Trecho fornecido →
Na minha coluna de sexta, na Folha, tratei como matéria de ficção um suposto “acordão” entre o presidente Michel Temer e dois de seus antecessores no cargo: Fernando Henrique Cardoso e Luiz Inácio Lula da Silva.
Ora, acordão em torno do quê?
Há absurdos de várias naturezas contidos nessa fantasia. E cumpre esmiúça-los. Comecemos pelo óbvio: essa conversa nasce no mesmo lugar em que germinou a tese farsesca da anistia ao caixa dois: o Ministério Público Federal, cujo chefe é Rodrigo Janot.
Não se anistia o que não é crime, certo? Os senhores procuradores é que terão de demonstrar a contrapartida oferecida pelo político em razão da doação recebida. Se não o fizerem, não terão como transformar caixa dois em corrupção passiva. E o MPF sabe disso. Finge não saber para poder acusar depois o Judiciário de patrocinar a impunidade.
Má consciência e falácia
Quanto ao acordão, o que se tem aí é mistura de má consciência com falácia lógica. A má consciência deriva do fato de que todos os observadores da política — e isso inclui os jornalistas — sabem, a esta altura, que o Ministério Público Federal tem um projeto político, pouco importa se tem ou não candidato, e pretende ser o Poder dos Poderes. Ora bolas: os bravos de Rodrigo Janot e Deltan Dallagnol avançam até em áreas restritas à Polícia Federal e à Controladoria-Geral da União. Nada escapa!
Como esse projeto é evidente, aposta-se que, em algum momento, haverá uma reação… E a reação, ora vejam, infelizmente, não chega porque os políticos estão acovardados pela patrulha permanente.
Acordão? Que acordão?
Li a reportagem original da Folha sobre o dito cujo. E eu o fiz, como disse, com a caneta na mão, grifando aqueles que seriam os pontos do tal acordão. E encontrei lá, por exemplo, “fim das coligações proporcionais” e “cláusulas de barreira”. Mas esperem: projetos assim estão no Congresso há anos. Não há um só defensor de uma reforma política decente que não inclua esses itens na pauta. Já estava no texto do então relator petista, Henrique Fontana (RS), em 2012.
Outros truques que presidente e ex-presidentes estariam articulando: “financiamento público de campanha” e “voto em lista”. Bem, tenham a santa paciência, não é? O STF cometeu a bobagem de declarar inconstitucional a doação de pessoas jurídicas. De onde sairá o dinheiro de 2018? De pessoas físicas, apenas, não será. Vamos deixar a disputa por cargos federais e estaduais à mercê do crime organizado, é isso?

Entradas da coleção
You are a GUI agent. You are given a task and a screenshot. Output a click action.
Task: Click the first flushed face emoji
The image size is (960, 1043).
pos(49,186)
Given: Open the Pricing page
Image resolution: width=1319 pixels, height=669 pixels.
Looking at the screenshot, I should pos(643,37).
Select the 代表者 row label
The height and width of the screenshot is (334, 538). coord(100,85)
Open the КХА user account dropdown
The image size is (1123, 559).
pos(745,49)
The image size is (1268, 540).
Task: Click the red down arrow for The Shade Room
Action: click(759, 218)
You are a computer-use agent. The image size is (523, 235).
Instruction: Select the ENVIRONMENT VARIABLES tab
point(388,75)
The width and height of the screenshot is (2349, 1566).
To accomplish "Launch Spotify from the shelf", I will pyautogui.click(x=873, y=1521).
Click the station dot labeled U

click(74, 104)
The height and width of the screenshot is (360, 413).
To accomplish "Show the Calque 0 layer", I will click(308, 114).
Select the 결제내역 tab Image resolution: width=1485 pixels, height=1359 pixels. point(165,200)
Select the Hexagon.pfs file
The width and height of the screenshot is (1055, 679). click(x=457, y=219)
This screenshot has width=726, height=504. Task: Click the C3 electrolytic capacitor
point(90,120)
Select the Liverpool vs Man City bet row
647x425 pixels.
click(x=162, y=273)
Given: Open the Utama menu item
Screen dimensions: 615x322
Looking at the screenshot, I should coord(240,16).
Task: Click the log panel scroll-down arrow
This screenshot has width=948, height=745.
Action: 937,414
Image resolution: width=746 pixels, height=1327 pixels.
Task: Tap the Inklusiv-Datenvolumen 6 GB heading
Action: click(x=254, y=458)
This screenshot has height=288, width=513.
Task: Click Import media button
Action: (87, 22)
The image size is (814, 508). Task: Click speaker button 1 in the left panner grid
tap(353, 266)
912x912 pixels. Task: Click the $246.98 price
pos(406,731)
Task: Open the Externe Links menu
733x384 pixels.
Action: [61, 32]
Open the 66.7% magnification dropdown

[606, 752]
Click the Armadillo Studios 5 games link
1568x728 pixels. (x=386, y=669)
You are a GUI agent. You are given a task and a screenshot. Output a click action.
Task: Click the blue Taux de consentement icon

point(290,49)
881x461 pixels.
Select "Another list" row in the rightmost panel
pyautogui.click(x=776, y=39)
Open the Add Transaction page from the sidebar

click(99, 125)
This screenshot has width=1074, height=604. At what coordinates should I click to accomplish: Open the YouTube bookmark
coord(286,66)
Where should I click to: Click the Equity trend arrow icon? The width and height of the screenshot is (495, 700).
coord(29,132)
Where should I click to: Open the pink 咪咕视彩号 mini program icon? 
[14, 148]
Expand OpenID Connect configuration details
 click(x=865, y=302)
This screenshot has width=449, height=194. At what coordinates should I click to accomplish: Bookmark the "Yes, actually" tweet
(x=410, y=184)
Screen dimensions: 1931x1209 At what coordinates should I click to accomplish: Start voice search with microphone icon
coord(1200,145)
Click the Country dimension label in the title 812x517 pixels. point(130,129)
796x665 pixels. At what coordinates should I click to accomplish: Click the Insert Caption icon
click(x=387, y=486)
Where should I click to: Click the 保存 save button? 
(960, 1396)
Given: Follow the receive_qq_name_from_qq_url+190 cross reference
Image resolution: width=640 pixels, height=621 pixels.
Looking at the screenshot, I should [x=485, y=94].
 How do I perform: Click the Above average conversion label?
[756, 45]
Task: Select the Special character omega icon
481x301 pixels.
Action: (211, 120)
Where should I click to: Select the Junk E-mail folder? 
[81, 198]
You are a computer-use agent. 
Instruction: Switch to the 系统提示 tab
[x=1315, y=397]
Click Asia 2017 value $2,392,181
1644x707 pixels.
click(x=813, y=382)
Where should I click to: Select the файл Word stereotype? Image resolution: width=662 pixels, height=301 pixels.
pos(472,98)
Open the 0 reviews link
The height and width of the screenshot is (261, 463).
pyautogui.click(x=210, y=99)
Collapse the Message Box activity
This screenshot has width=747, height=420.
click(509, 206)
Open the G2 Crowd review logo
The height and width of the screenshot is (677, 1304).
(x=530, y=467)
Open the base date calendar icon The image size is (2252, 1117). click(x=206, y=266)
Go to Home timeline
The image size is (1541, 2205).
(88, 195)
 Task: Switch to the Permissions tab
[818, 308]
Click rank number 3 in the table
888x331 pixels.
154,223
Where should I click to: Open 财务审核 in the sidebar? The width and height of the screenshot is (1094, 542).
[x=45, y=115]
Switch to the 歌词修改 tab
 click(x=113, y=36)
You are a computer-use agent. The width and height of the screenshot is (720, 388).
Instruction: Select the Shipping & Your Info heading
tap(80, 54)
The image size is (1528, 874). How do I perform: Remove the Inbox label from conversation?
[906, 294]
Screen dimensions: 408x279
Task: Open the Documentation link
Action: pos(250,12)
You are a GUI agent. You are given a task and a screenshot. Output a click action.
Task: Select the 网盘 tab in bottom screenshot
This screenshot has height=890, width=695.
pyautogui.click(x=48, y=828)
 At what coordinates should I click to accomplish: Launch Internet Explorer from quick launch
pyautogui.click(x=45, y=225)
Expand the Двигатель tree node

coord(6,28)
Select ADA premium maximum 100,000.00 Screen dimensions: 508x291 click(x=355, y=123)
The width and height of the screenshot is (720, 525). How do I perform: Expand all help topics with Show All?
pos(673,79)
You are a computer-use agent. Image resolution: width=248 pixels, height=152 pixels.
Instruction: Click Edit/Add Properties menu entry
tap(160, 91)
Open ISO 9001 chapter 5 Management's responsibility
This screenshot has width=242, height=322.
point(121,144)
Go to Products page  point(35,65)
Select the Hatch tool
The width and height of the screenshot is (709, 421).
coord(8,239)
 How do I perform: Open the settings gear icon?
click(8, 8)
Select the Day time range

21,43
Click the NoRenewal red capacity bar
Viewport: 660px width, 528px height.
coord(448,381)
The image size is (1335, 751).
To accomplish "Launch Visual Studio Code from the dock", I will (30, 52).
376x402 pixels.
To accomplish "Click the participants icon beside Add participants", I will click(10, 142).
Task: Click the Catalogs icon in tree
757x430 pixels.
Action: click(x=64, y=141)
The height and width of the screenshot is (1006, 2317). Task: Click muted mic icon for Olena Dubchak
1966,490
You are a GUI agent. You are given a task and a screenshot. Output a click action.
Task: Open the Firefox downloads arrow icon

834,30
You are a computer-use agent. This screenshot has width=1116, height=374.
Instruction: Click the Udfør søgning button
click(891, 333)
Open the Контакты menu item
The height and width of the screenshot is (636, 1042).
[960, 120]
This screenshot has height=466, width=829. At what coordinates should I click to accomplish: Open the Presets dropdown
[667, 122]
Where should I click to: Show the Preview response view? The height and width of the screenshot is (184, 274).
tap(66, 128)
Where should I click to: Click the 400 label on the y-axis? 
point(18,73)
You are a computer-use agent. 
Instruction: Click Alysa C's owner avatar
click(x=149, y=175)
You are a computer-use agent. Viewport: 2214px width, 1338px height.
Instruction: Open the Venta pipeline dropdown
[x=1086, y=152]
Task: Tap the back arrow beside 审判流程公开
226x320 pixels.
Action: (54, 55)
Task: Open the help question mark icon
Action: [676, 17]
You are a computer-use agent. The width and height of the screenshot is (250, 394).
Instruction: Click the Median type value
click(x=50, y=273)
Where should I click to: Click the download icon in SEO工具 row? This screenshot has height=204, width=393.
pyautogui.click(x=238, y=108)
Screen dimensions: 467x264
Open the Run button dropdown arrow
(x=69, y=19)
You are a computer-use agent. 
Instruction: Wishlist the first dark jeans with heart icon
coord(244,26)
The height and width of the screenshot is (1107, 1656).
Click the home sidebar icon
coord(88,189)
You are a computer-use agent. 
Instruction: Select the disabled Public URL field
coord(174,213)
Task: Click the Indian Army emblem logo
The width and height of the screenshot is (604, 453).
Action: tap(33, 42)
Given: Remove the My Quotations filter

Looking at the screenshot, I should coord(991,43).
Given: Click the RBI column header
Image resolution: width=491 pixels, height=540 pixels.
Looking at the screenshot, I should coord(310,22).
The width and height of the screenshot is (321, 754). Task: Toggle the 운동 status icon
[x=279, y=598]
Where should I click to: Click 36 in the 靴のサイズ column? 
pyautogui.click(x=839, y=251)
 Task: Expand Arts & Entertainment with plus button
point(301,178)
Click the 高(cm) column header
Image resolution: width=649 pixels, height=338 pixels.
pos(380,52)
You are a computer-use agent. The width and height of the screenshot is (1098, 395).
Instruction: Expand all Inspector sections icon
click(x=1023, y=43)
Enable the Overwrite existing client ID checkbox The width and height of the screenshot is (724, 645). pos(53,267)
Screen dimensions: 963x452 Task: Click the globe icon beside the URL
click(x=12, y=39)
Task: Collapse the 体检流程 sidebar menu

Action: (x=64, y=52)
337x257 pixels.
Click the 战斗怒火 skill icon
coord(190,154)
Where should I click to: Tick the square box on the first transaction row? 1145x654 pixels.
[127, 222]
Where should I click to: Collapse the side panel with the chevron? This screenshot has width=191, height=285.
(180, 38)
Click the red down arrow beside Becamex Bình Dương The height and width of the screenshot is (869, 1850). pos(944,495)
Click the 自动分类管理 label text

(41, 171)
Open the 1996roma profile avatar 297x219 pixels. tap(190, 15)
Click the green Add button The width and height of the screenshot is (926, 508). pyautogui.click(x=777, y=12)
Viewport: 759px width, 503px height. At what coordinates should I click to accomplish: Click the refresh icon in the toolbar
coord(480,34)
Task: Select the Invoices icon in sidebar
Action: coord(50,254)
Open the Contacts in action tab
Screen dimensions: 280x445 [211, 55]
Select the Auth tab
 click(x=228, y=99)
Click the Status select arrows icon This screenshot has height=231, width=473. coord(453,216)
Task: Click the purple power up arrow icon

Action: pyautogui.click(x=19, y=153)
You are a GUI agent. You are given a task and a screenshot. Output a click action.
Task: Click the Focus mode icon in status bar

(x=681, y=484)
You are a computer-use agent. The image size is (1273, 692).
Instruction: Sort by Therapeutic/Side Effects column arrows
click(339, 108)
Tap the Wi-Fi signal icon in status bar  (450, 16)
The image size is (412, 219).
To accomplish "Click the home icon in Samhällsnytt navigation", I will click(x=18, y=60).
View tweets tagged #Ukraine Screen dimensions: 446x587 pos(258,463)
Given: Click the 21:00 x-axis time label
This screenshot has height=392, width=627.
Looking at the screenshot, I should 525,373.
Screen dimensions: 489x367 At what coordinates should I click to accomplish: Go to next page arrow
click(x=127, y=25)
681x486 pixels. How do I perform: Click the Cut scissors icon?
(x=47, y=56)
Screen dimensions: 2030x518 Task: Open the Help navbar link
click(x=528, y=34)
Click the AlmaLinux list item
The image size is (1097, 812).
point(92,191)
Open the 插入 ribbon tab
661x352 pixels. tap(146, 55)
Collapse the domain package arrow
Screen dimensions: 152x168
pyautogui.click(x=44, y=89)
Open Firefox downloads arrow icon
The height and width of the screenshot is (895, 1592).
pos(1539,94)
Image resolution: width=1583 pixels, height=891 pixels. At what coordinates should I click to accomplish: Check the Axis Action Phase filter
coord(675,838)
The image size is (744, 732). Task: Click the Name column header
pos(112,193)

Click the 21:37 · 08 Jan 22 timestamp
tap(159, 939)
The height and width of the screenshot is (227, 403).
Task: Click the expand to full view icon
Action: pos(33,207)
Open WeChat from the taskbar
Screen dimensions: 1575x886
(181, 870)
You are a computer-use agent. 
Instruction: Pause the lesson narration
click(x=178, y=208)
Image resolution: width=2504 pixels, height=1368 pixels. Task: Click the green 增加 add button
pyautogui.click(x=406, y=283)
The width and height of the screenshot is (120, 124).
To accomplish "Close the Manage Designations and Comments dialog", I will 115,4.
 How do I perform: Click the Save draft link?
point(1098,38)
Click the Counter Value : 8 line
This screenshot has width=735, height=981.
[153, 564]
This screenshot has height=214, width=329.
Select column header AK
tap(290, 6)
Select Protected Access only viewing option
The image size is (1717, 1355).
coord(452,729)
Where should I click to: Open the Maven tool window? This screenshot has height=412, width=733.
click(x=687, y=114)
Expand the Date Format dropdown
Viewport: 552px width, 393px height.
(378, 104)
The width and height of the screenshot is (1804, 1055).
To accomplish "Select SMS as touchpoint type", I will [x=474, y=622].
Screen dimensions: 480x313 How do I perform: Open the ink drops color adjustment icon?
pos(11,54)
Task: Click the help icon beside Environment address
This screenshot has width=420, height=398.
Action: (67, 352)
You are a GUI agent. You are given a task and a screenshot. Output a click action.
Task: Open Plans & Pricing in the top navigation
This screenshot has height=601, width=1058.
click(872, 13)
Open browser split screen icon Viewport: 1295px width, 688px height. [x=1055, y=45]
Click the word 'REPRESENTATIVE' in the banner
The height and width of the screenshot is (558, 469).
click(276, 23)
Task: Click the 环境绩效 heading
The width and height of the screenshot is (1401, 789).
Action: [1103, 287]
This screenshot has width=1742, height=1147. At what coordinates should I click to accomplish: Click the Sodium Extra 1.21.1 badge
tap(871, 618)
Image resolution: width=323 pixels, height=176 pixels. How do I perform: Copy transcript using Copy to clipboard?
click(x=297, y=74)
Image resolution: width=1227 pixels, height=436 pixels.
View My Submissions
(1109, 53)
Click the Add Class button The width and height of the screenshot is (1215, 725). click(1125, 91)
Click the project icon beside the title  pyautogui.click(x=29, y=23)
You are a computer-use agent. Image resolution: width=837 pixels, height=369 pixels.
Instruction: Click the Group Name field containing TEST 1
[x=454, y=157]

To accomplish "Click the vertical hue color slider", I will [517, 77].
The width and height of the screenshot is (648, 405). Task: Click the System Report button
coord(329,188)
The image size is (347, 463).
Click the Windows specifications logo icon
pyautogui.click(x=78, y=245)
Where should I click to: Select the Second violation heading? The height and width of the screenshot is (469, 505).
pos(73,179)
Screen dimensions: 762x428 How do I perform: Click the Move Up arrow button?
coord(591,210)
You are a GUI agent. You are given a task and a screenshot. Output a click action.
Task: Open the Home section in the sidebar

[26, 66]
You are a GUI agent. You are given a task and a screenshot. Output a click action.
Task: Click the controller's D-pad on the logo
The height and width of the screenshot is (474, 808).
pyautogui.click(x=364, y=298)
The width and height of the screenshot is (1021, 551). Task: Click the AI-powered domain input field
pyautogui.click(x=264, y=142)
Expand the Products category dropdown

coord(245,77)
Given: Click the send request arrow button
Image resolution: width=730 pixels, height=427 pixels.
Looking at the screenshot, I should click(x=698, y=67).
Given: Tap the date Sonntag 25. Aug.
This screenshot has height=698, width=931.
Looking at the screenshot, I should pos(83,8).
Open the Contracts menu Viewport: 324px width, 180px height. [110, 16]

Exercício proposto → Dê continuidade ao texto sobre o suposto acordão, começando logo após a última frase apresentada.

Resposta abaixo →
Como o financiamento não pode ser de empresas, tem de ser público. E, se público, que alguém aponte, já desafiei, uma alternativa ao voto em lista. Será que é preciso que Temer, Lula e FHC entrem nessa parada para que o óbvio seja visto como… óbvio?
Congresso acovardado
E não que a aprovação desses dois mecanismos sejam favas contadas. Não são, não! Essa gritaria do moralismo xucro contra o que seria apenas uma ponte para 2018 pode contribuir para que tudo fique como está. Embora não seja minha obrigação, fiz uma proposta: para as próximas eleições, valem esses dois mecanismos. Para 2022, volta a doação de pessoas jurídicas, na forma lei, e se institui o voto distrital misto.
Também não é obrigação de Elio Gaspari apresentar soluções — afinal, não fazemos provas do Enem, né? Mas vejam só: quando um colunista diz que uma suposta articulação de Temer, Lula e FHC beiraria a “formação de quadrilha”, acho que está obrigado a apontar a saída, sim! Não haverá doação de empresas para 2018, Elio. Se não houver a pública, tudo fica como está. E Marcola se encarregará do resto.
FHC
Nas redes sociais, FHC negou com veemência qualquer esforço nesse sentido. Foi taxativo: “Não participei e não participo de qualquer articulação com o presidente Temer e com o ex-presidente Lula para estancar ou amortecer os efeitos das investigações da Operação Lava Jato. Qualquer informação ou insinuação em contrário é mentirosa”.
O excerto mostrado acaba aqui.